Task requirements:
Examine the data line by line and report how many lines include the word "างชาต", with no additional output.

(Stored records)

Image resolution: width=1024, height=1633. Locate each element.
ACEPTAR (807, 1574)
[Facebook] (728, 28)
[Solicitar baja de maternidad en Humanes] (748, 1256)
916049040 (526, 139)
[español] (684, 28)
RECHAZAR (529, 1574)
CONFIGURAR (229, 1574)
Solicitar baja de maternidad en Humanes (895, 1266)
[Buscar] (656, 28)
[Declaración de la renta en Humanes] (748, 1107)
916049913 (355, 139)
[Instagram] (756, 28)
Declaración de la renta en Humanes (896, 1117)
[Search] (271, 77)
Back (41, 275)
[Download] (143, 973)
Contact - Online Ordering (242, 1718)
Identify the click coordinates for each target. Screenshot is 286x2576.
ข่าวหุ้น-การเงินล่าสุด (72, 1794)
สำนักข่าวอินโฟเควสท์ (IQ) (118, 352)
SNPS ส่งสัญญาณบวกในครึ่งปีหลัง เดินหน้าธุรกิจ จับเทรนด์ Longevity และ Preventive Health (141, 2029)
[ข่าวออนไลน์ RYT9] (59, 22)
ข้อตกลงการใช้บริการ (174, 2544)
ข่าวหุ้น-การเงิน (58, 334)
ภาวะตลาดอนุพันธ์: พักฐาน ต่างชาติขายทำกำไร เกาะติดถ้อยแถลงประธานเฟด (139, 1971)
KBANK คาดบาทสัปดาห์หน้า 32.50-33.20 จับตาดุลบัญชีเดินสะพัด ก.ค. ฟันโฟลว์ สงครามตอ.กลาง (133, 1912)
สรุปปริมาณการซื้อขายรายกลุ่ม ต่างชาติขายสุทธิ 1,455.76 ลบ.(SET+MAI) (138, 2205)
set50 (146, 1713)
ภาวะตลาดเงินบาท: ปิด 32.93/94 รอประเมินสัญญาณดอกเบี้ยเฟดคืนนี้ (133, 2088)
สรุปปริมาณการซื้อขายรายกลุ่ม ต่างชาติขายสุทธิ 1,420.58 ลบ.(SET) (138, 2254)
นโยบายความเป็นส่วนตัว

Your response:
3